» Try it
The answer should be a single number: how many lines of the entries below hold the word "each".

==========

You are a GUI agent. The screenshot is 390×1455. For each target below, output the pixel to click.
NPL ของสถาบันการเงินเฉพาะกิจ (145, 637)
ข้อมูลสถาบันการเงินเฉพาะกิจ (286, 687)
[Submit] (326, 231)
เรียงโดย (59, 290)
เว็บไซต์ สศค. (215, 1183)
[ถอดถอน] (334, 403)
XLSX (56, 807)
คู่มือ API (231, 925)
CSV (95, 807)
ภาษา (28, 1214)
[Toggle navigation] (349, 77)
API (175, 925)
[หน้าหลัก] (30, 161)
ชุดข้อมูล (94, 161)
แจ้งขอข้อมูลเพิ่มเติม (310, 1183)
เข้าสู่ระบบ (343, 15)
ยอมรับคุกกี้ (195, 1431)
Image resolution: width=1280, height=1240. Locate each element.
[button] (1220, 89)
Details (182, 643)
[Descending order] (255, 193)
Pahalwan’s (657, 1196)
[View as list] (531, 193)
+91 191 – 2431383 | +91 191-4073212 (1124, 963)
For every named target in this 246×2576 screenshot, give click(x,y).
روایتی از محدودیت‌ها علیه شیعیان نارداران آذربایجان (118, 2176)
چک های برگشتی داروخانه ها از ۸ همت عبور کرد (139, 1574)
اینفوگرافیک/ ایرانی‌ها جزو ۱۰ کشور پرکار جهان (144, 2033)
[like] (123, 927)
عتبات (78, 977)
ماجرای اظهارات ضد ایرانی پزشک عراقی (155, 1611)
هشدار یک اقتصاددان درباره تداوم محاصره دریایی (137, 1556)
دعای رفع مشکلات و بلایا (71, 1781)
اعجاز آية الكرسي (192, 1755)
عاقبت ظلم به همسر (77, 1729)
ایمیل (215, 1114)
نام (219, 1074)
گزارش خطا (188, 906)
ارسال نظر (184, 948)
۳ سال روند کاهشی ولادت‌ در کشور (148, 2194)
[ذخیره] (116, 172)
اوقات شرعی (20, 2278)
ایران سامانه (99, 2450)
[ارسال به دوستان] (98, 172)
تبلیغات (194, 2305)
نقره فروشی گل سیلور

==========

» Result of the task
2